Problem statement:
Please arrange the rows below as a JSON list of strings, one string per line, leaving out blank lines.

(Source data)
[START]

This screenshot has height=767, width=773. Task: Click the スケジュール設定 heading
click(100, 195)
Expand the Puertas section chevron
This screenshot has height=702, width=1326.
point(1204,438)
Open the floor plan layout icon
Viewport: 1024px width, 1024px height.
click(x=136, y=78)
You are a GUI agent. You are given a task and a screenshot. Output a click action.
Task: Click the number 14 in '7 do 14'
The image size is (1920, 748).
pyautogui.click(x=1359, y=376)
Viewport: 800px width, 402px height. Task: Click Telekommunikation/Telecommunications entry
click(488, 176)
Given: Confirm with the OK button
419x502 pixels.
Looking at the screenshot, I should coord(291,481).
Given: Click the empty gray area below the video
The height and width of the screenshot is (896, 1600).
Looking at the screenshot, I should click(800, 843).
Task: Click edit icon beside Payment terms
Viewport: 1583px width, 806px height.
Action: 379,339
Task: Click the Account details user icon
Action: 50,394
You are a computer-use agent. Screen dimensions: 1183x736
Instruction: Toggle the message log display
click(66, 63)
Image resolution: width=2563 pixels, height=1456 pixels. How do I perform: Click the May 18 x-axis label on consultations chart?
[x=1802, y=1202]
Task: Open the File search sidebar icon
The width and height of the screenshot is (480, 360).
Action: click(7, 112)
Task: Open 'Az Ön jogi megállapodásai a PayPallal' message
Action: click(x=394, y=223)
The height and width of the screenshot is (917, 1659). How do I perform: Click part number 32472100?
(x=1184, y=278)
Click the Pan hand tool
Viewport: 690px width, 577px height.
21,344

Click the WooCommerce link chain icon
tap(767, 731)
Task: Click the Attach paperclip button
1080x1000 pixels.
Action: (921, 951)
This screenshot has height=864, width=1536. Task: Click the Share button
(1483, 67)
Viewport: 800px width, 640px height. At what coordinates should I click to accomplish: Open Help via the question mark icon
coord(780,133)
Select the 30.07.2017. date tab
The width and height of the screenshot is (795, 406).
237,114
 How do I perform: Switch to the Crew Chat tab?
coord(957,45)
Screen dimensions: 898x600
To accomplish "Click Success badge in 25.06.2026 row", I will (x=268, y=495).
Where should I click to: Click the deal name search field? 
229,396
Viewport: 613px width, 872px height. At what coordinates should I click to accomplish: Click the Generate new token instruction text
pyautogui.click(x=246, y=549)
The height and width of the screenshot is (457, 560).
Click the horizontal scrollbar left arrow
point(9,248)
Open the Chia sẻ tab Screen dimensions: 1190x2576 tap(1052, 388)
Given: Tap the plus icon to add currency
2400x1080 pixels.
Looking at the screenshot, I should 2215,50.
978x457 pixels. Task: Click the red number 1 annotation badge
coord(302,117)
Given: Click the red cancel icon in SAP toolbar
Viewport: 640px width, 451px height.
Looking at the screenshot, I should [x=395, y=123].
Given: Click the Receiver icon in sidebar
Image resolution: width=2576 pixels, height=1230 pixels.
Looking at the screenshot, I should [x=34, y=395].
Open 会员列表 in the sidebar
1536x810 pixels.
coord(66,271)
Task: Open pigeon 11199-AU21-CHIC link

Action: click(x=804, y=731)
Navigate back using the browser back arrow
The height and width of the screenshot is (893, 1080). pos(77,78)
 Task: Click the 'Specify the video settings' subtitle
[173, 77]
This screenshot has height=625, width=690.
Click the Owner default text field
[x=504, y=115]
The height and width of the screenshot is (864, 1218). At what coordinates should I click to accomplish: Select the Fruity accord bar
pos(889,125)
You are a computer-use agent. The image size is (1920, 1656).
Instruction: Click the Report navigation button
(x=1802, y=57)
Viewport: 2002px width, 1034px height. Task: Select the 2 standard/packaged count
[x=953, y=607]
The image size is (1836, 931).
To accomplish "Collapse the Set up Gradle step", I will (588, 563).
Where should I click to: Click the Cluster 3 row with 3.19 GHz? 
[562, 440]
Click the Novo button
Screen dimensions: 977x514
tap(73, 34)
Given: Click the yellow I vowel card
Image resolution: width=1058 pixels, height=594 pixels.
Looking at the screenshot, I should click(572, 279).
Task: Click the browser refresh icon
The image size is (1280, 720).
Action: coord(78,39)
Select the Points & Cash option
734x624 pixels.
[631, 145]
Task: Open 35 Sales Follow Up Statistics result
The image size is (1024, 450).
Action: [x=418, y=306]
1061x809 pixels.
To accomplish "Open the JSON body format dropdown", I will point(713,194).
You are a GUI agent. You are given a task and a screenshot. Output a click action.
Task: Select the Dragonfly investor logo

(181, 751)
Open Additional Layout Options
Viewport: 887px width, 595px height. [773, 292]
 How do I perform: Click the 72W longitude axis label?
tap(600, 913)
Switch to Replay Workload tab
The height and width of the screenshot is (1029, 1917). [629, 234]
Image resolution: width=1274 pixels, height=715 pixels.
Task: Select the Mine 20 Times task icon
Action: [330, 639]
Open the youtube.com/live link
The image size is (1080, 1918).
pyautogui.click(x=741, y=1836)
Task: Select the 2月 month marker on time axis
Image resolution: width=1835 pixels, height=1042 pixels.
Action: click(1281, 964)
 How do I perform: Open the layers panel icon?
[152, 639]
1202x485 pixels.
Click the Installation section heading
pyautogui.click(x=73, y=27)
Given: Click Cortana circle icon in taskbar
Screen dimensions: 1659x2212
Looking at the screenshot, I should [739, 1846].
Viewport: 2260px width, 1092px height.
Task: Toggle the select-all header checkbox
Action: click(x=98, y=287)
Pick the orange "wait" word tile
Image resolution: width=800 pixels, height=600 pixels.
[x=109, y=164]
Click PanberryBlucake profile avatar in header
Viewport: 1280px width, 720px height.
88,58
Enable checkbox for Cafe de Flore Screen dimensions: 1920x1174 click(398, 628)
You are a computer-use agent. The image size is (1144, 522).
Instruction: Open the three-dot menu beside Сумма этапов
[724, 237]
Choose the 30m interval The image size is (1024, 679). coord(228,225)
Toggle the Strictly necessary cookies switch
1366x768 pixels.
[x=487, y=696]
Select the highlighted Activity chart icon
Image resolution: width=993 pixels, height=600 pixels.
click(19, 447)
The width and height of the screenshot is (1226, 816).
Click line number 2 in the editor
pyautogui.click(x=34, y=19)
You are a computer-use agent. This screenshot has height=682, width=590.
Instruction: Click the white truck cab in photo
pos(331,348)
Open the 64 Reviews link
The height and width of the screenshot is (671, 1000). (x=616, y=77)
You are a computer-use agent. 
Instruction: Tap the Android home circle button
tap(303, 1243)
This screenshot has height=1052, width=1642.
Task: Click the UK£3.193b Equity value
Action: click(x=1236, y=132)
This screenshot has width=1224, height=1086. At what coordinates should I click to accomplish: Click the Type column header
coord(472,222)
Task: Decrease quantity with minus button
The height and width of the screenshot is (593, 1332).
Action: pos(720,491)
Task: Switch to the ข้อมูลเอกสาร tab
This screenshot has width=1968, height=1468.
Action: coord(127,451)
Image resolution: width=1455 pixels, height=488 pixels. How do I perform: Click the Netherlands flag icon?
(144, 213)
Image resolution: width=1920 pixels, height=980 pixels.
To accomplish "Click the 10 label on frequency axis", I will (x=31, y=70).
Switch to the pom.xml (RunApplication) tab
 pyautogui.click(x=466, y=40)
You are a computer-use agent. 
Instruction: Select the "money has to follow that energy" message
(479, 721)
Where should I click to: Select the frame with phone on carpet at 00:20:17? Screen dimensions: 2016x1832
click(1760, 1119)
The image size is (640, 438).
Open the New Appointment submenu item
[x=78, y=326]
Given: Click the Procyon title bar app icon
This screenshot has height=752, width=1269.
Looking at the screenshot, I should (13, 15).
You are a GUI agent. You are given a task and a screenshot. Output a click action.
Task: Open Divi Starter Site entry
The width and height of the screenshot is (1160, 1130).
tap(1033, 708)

[END]

Answer to this problem:
[
  "This screenshot has height=767, width=773. Task: Click the スケジュール設定 heading",
  "click(100, 195)",
  "Expand the Puertas section chevron",
  "This screenshot has height=702, width=1326.",
  "point(1204,438)",
  "Open the floor plan layout icon",
  "Viewport: 1024px width, 1024px height.",
  "click(x=136, y=78)",
  "You are a GUI agent. You are given a task and a screenshot. Output a click action.",
  "Task: Click the number 14 in '7 do 14'",
  "The image size is (1920, 748).",
  "pyautogui.click(x=1359, y=376)",
  "Viewport: 800px width, 402px height. Task: Click Telekommunikation/Telecommunications entry",
  "click(488, 176)",
  "Given: Confirm with the OK button",
  "419x502 pixels.",
  "Looking at the screenshot, I should coord(291,481).",
  "Given: Click the empty gray area below the video",
  "The height and width of the screenshot is (896, 1600).",
  "Looking at the screenshot, I should click(800, 843).",
  "Task: Click edit icon beside Payment terms",
  "Viewport: 1583px width, 806px height.",
  "Action: 379,339",
  "Task: Click the Account details user icon",
  "Action: 50,394",
  "You are a computer-use agent. Screen dimensions: 1183x736",
  "Instruction: Toggle the message log display",
  "click(66, 63)",
  "Image resolution: width=2563 pixels, height=1456 pixels. How do I perform: Click the May 18 x-axis label on consultations chart?",
  "[x=1802, y=1202]",
  "Task: Open the File search sidebar icon",
  "The width and height of the screenshot is (480, 360).",
  "Action: click(7, 112)",
  "Task: Open 'Az Ön jogi megállapodásai a PayPallal' message",
  "Action: click(x=394, y=223)",
  "The height and width of the screenshot is (917, 1659). How do I perform: Click part number 32472100?",
  "(x=1184, y=278)",
  "Click the Pan hand tool",
  "Viewport: 690px width, 577px height.",
  "21,344",
  "Click the WooCommerce link chain icon",
  "tap(767, 731)",
  "Task: Click the Attach paperclip button",
  "1080x1000 pixels.",
  "Action: (921, 951)",
  "This screenshot has height=864, width=1536. Task: Click the Share button",
  "(1483, 67)",
  "Viewport: 800px width, 640px height. At what coordinates should I click to accomplish: Open Help via the question mark icon",
  "coord(780,133)",
  "Select the 30.07.2017. date tab",
  "The width and height of the screenshot is (795, 406).",
  "237,114",
  " How do I perform: Switch to the Crew Chat tab?",
  "coord(957,45)",
  "Screen dimensions: 898x600",
  "To accomplish \"Click Success badge in 25.06.2026 row\", I will (x=268, y=495).",
  "Where should I click to: Click the deal name search field? ",
  "229,396",
  "Viewport: 613px width, 872px height. At what coordinates should I click to accomplish: Click the Generate new token instruction text",
  "pyautogui.click(x=246, y=549)",
  "The height and width of the screenshot is (457, 560).",
  "Click the horizontal scrollbar left arrow",
  "point(9,248)",
  "Open the Chia sẻ tab Screen dimensions: 1190x2576 tap(1052, 388)",
  "Given: Tap the plus icon to add currency",
  "2400x1080 pixels.",
  "Looking at the screenshot, I should 2215,50.",
  "978x457 pixels. Task: Click the red number 1 annotation badge",
  "coord(302,117)",
  "Given: Click the red cancel icon in SAP toolbar",
  "Viewport: 640px width, 451px height.",
  "Looking at the screenshot, I should [x=395, y=123].",
  "Given: Click the Receiver icon in sidebar",
  "Image resolution: width=2576 pixels, height=1230 pixels.",
  "Looking at the screenshot, I should [x=34, y=395].",
  "Open 会员列表 in the sidebar",
  "1536x810 pixels.",
  "coord(66,271)",
  "Task: Open pigeon 11199-AU21-CHIC link",
  "Action: click(x=804, y=731)",
  "Navigate back using the browser back arrow",
  "The height and width of the screenshot is (893, 1080). pos(77,78)",
  " Task: Click the 'Specify the video settings' subtitle",
  "[173, 77]",
  "This screenshot has height=625, width=690.",
  "Click the Owner default text field",
  "[x=504, y=115]",
  "The height and width of the screenshot is (864, 1218). At what coordinates should I click to accomplish: Select the Fruity accord bar",
  "pos(889,125)",
  "You are a computer-use agent. The image size is (1920, 1656).",
  "Instruction: Click the Report navigation button",
  "(x=1802, y=57)",
  "Viewport: 2002px width, 1034px height. Task: Select the 2 standard/packaged count",
  "[x=953, y=607]",
  "The image size is (1836, 931).",
  "To accomplish \"Collapse the Set up Gradle step\", I will (588, 563).",
  "Where should I click to: Click the Cluster 3 row with 3.19 GHz? ",
  "[562, 440]",
  "Click the Novo button",
  "Screen dimensions: 977x514",
  "tap(73, 34)",
  "Given: Click the yellow I vowel card",
  "Image resolution: width=1058 pixels, height=594 pixels.",
  "Looking at the screenshot, I should click(572, 279).",
  "Task: Click the browser refresh icon",
  "The image size is (1280, 720).",
  "Action: coord(78,39)",
  "Select the Points & Cash option",
  "734x624 pixels.",
  "[631, 145]",
  "Task: Open 35 Sales Follow Up Statistics result",
  "The image size is (1024, 450).",
  "Action: [x=418, y=306]",
  "1061x809 pixels.",
  "To accomplish \"Open the JSON body format dropdown\", I will point(713,194).",
  "You are a GUI agent. You are given a task and a screenshot. Output a click action.",
  "Task: Select the Dragonfly investor logo",
  "(181, 751)",
  "Open Additional Layout Options",
  "Viewport: 887px width, 595px height. [773, 292]",
  " How do I perform: Click the 72W longitude axis label?",
  "tap(600, 913)",
  "Switch to Replay Workload tab",
  "The height and width of the screenshot is (1029, 1917). [629, 234]",
  "Image resolution: width=1274 pixels, height=715 pixels.",
  "Task: Select the Mine 20 Times task icon",
  "Action: [330, 639]",
  "Open the youtube.com/live link",
  "The image size is (1080, 1918).",
  "pyautogui.click(x=741, y=1836)",
  "Task: Select the 2月 month marker on time axis",
  "Image resolution: width=1835 pixels, height=1042 pixels.",
  "Action: click(1281, 964)",
  " How do I perform: Open the layers panel icon?",
  "[152, 639]",
  "1202x485 pixels.",
  "Click the Installation section heading",
  "pyautogui.click(x=73, y=27)",
  "Given: Click Cortana circle icon in taskbar",
  "Screen dimensions: 1659x2212",
  "Looking at the screenshot, I should [739, 1846].",
  "Viewport: 2260px width, 1092px height.",
  "Task: Toggle the select-all header checkbox",
  "Action: click(x=98, y=287)",
  "Pick the orange \"wait\" word tile",
  "Image resolution: width=800 pixels, height=600 pixels.",
  "[x=109, y=164]",
  "Click PanberryBlucake profile avatar in header",
  "Viewport: 1280px width, 720px height.",
  "88,58",
  "Enable checkbox for Cafe de Flore Screen dimensions: 1920x1174 click(398, 628)",
  "You are a computer-use agent. The image size is (1144, 522).",
  "Instruction: Open the three-dot menu beside Сумма этапов",
  "[724, 237]",
  "Choose the 30m interval The image size is (1024, 679). coord(228,225)",
  "Toggle the Strictly necessary cookies switch",
  "1366x768 pixels.",
  "[x=487, y=696]",
  "Select the highlighted Activity chart icon",
  "Image resolution: width=993 pixels, height=600 pixels.",
  "click(19, 447)",
  "The width and height of the screenshot is (1226, 816).",
  "Click line number 2 in the editor",
  "pyautogui.click(x=34, y=19)",
  "You are a computer-use agent. This screenshot has height=682, width=590.",
  "Instruction: Click the white truck cab in photo",
  "pos(331,348)",
  "Open the 64 Reviews link",
  "The height and width of the screenshot is (671, 1000). (x=616, y=77)",
  "You are a computer-use agent. ",
  "Instruction: Tap the Android home circle button",
  "tap(303, 1243)",
  "This screenshot has height=1052, width=1642.",
  "Task: Click the UK£3.193b Equity value",
  "Action: click(x=1236, y=132)",
  "This screenshot has width=1224, height=1086. At what coordinates should I click to accomplish: Click the Type column header",
  "coord(472,222)",
  "Task: Decrease quantity with minus button",
  "The height and width of the screenshot is (593, 1332).",
  "Action: pos(720,491)",
  "Task: Switch to the ข้อมูลเอกสาร tab",
  "This screenshot has width=1968, height=1468.",
  "Action: coord(127,451)",
  "Image resolution: width=1455 pixels, height=488 pixels. How do I perform: Click the Netherlands flag icon?",
  "(144, 213)",
  "Image resolution: width=1920 pixels, height=980 pixels.",
  "To accomplish \"Click the 10 label on frequency axis\", I will (x=31, y=70).",
  "Switch to the pom.xml (RunApplication) tab",
  " pyautogui.click(x=466, y=40)",
  "You are a computer-use agent. ",
  "Instruction: Select the \"money has to follow that energy\" message",
  "(479, 721)",
  "Where should I click to: Select the frame with phone on carpet at 00:20:17? Screen dimensions: 2016x1832",
  "click(1760, 1119)",
  "The image size is (640, 438).",
  "Open the New Appointment submenu item",
  "[x=78, y=326]",
  "Given: Click the Procyon title bar app icon",
  "This screenshot has height=752, width=1269.",
  "Looking at the screenshot, I should (13, 15).",
  "You are a GUI agent. You are given a task and a screenshot. Output a click action.",
  "Task: Open Divi Starter Site entry",
  "The width and height of the screenshot is (1160, 1130).",
  "tap(1033, 708)"
]